Memorandum by the Minister in China (Johnson) of a Conversation With the British Minister in China (Lampson) 88

I asked Sir Miles whether he had any recent information in regard to conditions along the Peking-Mukden Railway, and more specifically in the area which was to have been mutually evacuated under the truce signed at Tangku.

Sir Miles said that he had no information.

I stated that my information was somewhat vague; that the terms of the truce had been published by the Japanese. So far as I knew, I had seen no official publication by the Chinese, although I had obtained an official copy in the Chinese language from Vice Minister Liu, and upon comparing it with the text published by the Japanese found them to agree. I said that it seemed to me that the text followed pretty closely the text of the truce agreement which had been signed under our supervision at Shanghai on May 5th of last year, except that there was no neutral commission to supervise its performance.

I added that publication of the terms by the Japanese seemed to me to place the onus upon the Japanese of proving that the terms were not being sincerely complied with in so far as the Chinese were concerned. The terms, according to my reading of them, certainly called for evacuation by both sides. In so far as my information went, the Chinese had evacuated the area, while the Japanese had not. I was informed that the Japanese still maintained a force of over a thousand men at Miyun; that they had small forces at other places in the area; and that they were supporting, indirectly, if not directly, the so-called “Manchukuo” or renegade troops of Shih Yu-san and Li Chi-chun now located in the area between Shanhaikwan and Tangshan.

Sir Miles stated that he had been very anxious to keep aloof from the whole situation there. He referred to the conversation which I had had with Mr. Holman of the British Legation regarding the proposal of our respective military units at Tientsin to seek to get a train through to Shanhaikwan. He said that Mr. Holman had [Page 371] reported my views and that he at that time agreed with my views and had instructed Holman so to inform the military.

I told Sir Miles that my feeling about the matter was that we did not wish our troops to go to Chinwangtao either with the permission or under the protection of the Japanese. Sir Miles stated that that was his own attitude in regard to his troops, and that furthermore he felt that, as a military matter, it would be a grave mistake to allow British forces to go to Chinwangtao and Shanhaikwan and there get cut off.

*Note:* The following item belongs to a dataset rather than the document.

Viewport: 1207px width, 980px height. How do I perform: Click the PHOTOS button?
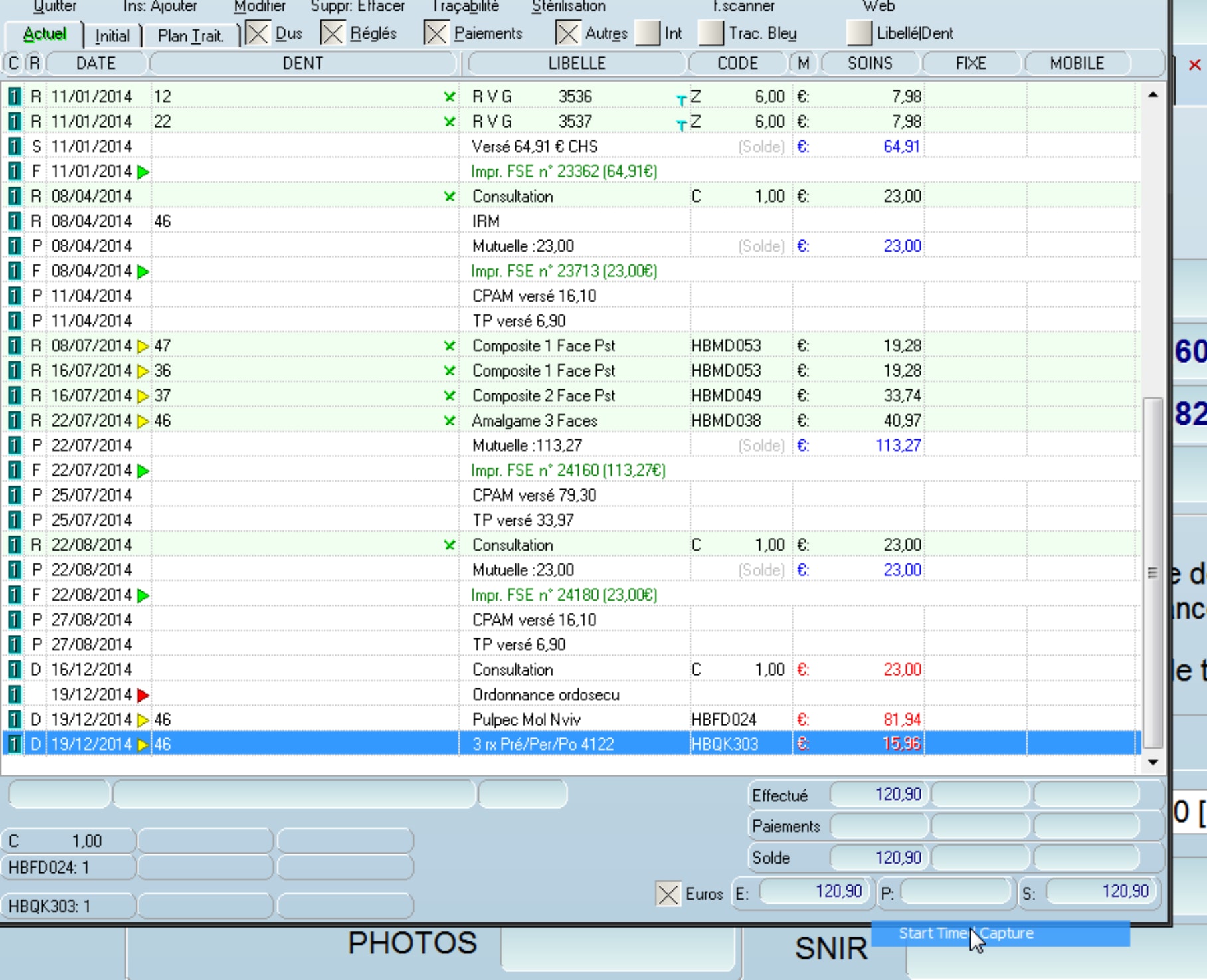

With reference to the proposal which the Japanese military at Tientsin had made to several of the military detachments of the other powers, offering them an opportunity to join in despatching a train to explore the situation between Tientsin and Tangshan, Sir Miles stated that his military had taken the same attitude that our military had taken, and had refused to join in the undertaking. He supposed that the Japanese had put this plan into operation for the purpose of showing their determination to assist directly in the business of opening up communications along the railway.

Nelson Trusler Johnson
  1. Copy transmitted to the Department in despatch No. 2203, July 15; received August 12.